■ EXERCISE MATERIAL:
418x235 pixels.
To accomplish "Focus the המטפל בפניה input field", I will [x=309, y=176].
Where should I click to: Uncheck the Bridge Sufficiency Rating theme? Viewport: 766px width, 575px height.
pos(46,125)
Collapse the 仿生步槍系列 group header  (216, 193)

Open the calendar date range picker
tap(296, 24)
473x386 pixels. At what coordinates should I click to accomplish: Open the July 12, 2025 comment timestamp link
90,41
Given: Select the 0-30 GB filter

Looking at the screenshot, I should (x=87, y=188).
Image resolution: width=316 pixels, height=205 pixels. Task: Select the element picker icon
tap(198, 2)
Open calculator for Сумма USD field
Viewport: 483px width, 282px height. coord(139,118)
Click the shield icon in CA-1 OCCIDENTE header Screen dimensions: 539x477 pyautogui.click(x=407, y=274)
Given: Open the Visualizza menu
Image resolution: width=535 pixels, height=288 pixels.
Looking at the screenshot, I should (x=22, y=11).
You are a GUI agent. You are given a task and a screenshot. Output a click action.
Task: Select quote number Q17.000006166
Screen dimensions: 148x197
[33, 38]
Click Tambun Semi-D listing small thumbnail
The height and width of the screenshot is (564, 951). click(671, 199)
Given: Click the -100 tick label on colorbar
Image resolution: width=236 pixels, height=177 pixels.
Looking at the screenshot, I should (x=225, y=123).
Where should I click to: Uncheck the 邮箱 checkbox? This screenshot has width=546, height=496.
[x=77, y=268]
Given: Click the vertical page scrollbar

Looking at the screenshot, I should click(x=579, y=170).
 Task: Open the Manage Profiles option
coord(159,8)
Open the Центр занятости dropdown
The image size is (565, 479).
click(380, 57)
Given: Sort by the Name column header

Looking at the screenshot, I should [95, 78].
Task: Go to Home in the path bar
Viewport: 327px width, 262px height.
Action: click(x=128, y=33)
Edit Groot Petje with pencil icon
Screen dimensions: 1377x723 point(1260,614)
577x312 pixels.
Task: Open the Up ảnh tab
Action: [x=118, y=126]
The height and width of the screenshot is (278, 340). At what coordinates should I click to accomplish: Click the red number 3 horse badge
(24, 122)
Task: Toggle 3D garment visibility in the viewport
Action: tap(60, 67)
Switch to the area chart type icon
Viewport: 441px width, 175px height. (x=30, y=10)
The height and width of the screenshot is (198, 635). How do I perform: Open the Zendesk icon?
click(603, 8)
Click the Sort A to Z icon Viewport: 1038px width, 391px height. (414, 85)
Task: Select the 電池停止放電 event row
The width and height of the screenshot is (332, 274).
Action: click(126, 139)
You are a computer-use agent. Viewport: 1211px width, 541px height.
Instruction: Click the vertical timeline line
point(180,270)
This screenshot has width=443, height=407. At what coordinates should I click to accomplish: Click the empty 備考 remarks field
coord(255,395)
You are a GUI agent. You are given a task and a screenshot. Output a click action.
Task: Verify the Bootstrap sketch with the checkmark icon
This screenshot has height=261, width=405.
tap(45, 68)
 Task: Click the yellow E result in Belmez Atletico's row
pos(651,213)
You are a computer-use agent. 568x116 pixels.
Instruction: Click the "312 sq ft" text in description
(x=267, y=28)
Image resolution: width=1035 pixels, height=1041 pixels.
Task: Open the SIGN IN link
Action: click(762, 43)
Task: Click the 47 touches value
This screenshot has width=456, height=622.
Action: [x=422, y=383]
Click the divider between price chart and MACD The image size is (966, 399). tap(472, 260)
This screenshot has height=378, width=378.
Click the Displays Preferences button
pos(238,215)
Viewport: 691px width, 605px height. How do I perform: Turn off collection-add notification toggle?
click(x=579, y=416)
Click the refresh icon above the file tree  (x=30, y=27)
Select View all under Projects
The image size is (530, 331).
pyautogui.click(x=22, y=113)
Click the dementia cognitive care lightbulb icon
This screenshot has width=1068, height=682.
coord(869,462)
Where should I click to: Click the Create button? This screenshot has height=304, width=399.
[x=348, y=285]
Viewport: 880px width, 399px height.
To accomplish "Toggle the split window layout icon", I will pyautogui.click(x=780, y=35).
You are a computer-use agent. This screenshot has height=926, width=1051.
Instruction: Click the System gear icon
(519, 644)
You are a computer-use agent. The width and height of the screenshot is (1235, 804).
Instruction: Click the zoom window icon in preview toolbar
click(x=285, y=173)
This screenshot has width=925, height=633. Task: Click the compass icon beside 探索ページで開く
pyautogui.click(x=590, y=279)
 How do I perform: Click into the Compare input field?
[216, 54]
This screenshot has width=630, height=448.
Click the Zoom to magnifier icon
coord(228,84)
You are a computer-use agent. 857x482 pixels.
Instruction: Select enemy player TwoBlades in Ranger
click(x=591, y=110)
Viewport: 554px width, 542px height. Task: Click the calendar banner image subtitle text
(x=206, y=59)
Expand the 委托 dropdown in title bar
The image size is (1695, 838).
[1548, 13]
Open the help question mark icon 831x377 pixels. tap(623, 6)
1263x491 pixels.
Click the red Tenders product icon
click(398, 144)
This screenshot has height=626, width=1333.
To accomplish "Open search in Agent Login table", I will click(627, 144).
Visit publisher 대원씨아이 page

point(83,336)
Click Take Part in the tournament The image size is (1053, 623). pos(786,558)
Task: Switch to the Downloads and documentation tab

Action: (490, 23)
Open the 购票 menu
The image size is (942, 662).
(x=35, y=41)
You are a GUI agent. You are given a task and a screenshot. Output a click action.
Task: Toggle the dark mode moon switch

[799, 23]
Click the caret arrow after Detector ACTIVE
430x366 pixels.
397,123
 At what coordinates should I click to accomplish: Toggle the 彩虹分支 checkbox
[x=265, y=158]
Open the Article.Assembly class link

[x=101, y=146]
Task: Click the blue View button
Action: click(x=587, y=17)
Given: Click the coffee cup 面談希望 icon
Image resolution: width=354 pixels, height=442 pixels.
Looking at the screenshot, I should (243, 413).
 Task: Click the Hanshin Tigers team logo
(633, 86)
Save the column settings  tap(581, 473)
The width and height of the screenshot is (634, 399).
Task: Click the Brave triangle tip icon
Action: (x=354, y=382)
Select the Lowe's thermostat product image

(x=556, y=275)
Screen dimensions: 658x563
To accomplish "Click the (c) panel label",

■ INSTRUCTIONS FOR THE TASK:
Please copy the whole of the material exactly as written.

■ TASK RESULT:
418x235 pixels.
To accomplish "Focus the המטפל בפניה input field", I will [x=309, y=176].
Where should I click to: Uncheck the Bridge Sufficiency Rating theme? Viewport: 766px width, 575px height.
pos(46,125)
Collapse the 仿生步槍系列 group header  (216, 193)

Open the calendar date range picker
tap(296, 24)
473x386 pixels. At what coordinates should I click to accomplish: Open the July 12, 2025 comment timestamp link
90,41
Given: Select the 0-30 GB filter

Looking at the screenshot, I should (x=87, y=188).
Image resolution: width=316 pixels, height=205 pixels. Task: Select the element picker icon
tap(198, 2)
Open calculator for Сумма USD field
Viewport: 483px width, 282px height. coord(139,118)
Click the shield icon in CA-1 OCCIDENTE header Screen dimensions: 539x477 pyautogui.click(x=407, y=274)
Given: Open the Visualizza menu
Image resolution: width=535 pixels, height=288 pixels.
Looking at the screenshot, I should (x=22, y=11).
You are a GUI agent. You are given a task and a screenshot. Output a click action.
Task: Select quote number Q17.000006166
Screen dimensions: 148x197
[33, 38]
Click Tambun Semi-D listing small thumbnail
The height and width of the screenshot is (564, 951). click(671, 199)
Given: Click the -100 tick label on colorbar
Image resolution: width=236 pixels, height=177 pixels.
Looking at the screenshot, I should (x=225, y=123).
Where should I click to: Uncheck the 邮箱 checkbox? This screenshot has width=546, height=496.
[x=77, y=268]
Given: Click the vertical page scrollbar

Looking at the screenshot, I should click(x=579, y=170).
 Task: Open the Manage Profiles option
coord(159,8)
Open the Центр занятости dropdown
The image size is (565, 479).
click(380, 57)
Given: Sort by the Name column header

Looking at the screenshot, I should [95, 78].
Task: Go to Home in the path bar
Viewport: 327px width, 262px height.
Action: click(x=128, y=33)
Edit Groot Petje with pencil icon
Screen dimensions: 1377x723 point(1260,614)
577x312 pixels.
Task: Open the Up ảnh tab
Action: [x=118, y=126]
The height and width of the screenshot is (278, 340). At what coordinates should I click to accomplish: Click the red number 3 horse badge
(24, 122)
Task: Toggle 3D garment visibility in the viewport
Action: tap(60, 67)
Switch to the area chart type icon
Viewport: 441px width, 175px height. (x=30, y=10)
The height and width of the screenshot is (198, 635). How do I perform: Open the Zendesk icon?
click(603, 8)
Click the Sort A to Z icon Viewport: 1038px width, 391px height. (414, 85)
Task: Select the 電池停止放電 event row
The width and height of the screenshot is (332, 274).
Action: click(126, 139)
You are a computer-use agent. Viewport: 1211px width, 541px height.
Instruction: Click the vertical timeline line
point(180,270)
This screenshot has width=443, height=407. At what coordinates should I click to accomplish: Click the empty 備考 remarks field
coord(255,395)
You are a GUI agent. You are given a task and a screenshot. Output a click action.
Task: Verify the Bootstrap sketch with the checkmark icon
This screenshot has height=261, width=405.
tap(45, 68)
 Task: Click the yellow E result in Belmez Atletico's row
pos(651,213)
You are a computer-use agent. 568x116 pixels.
Instruction: Click the "312 sq ft" text in description
(x=267, y=28)
Image resolution: width=1035 pixels, height=1041 pixels.
Task: Open the SIGN IN link
Action: click(762, 43)
Task: Click the 47 touches value
This screenshot has width=456, height=622.
Action: [x=422, y=383]
Click the divider between price chart and MACD The image size is (966, 399). tap(472, 260)
This screenshot has height=378, width=378.
Click the Displays Preferences button
pos(238,215)
Viewport: 691px width, 605px height. How do I perform: Turn off collection-add notification toggle?
click(x=579, y=416)
Click the refresh icon above the file tree  (x=30, y=27)
Select View all under Projects
The image size is (530, 331).
pyautogui.click(x=22, y=113)
Click the dementia cognitive care lightbulb icon
This screenshot has width=1068, height=682.
coord(869,462)
Where should I click to: Click the Create button? This screenshot has height=304, width=399.
[x=348, y=285]
Viewport: 880px width, 399px height.
To accomplish "Toggle the split window layout icon", I will pyautogui.click(x=780, y=35).
You are a computer-use agent. This screenshot has height=926, width=1051.
Instruction: Click the System gear icon
(519, 644)
You are a computer-use agent. The width and height of the screenshot is (1235, 804).
Instruction: Click the zoom window icon in preview toolbar
click(x=285, y=173)
This screenshot has width=925, height=633. Task: Click the compass icon beside 探索ページで開く
pyautogui.click(x=590, y=279)
 How do I perform: Click into the Compare input field?
[216, 54]
This screenshot has width=630, height=448.
Click the Zoom to magnifier icon
coord(228,84)
You are a computer-use agent. 857x482 pixels.
Instruction: Select enemy player TwoBlades in Ranger
click(x=591, y=110)
Viewport: 554px width, 542px height. Task: Click the calendar banner image subtitle text
(x=206, y=59)
Expand the 委托 dropdown in title bar
The image size is (1695, 838).
[1548, 13]
Open the help question mark icon 831x377 pixels. tap(623, 6)
1263x491 pixels.
Click the red Tenders product icon
click(398, 144)
This screenshot has height=626, width=1333.
To accomplish "Open search in Agent Login table", I will click(627, 144).
Visit publisher 대원씨아이 page

point(83,336)
Click Take Part in the tournament The image size is (1053, 623). pos(786,558)
Task: Switch to the Downloads and documentation tab

Action: (490, 23)
Open the 购票 menu
The image size is (942, 662).
(x=35, y=41)
You are a GUI agent. You are given a task and a screenshot. Output a click action.
Task: Toggle the dark mode moon switch

[799, 23]
Click the caret arrow after Detector ACTIVE
430x366 pixels.
397,123
 At what coordinates should I click to accomplish: Toggle the 彩虹分支 checkbox
[x=265, y=158]
Open the Article.Assembly class link

[x=101, y=146]
Task: Click the blue View button
Action: click(x=587, y=17)
Given: Click the coffee cup 面談希望 icon
Image resolution: width=354 pixels, height=442 pixels.
Looking at the screenshot, I should (243, 413).
 Task: Click the Hanshin Tigers team logo
(633, 86)
Save the column settings  tap(581, 473)
The width and height of the screenshot is (634, 399).
Task: Click the Brave triangle tip icon
Action: (x=354, y=382)
Select the Lowe's thermostat product image

(x=556, y=275)
Screen dimensions: 658x563
To accomplish "Click the (c) panel label",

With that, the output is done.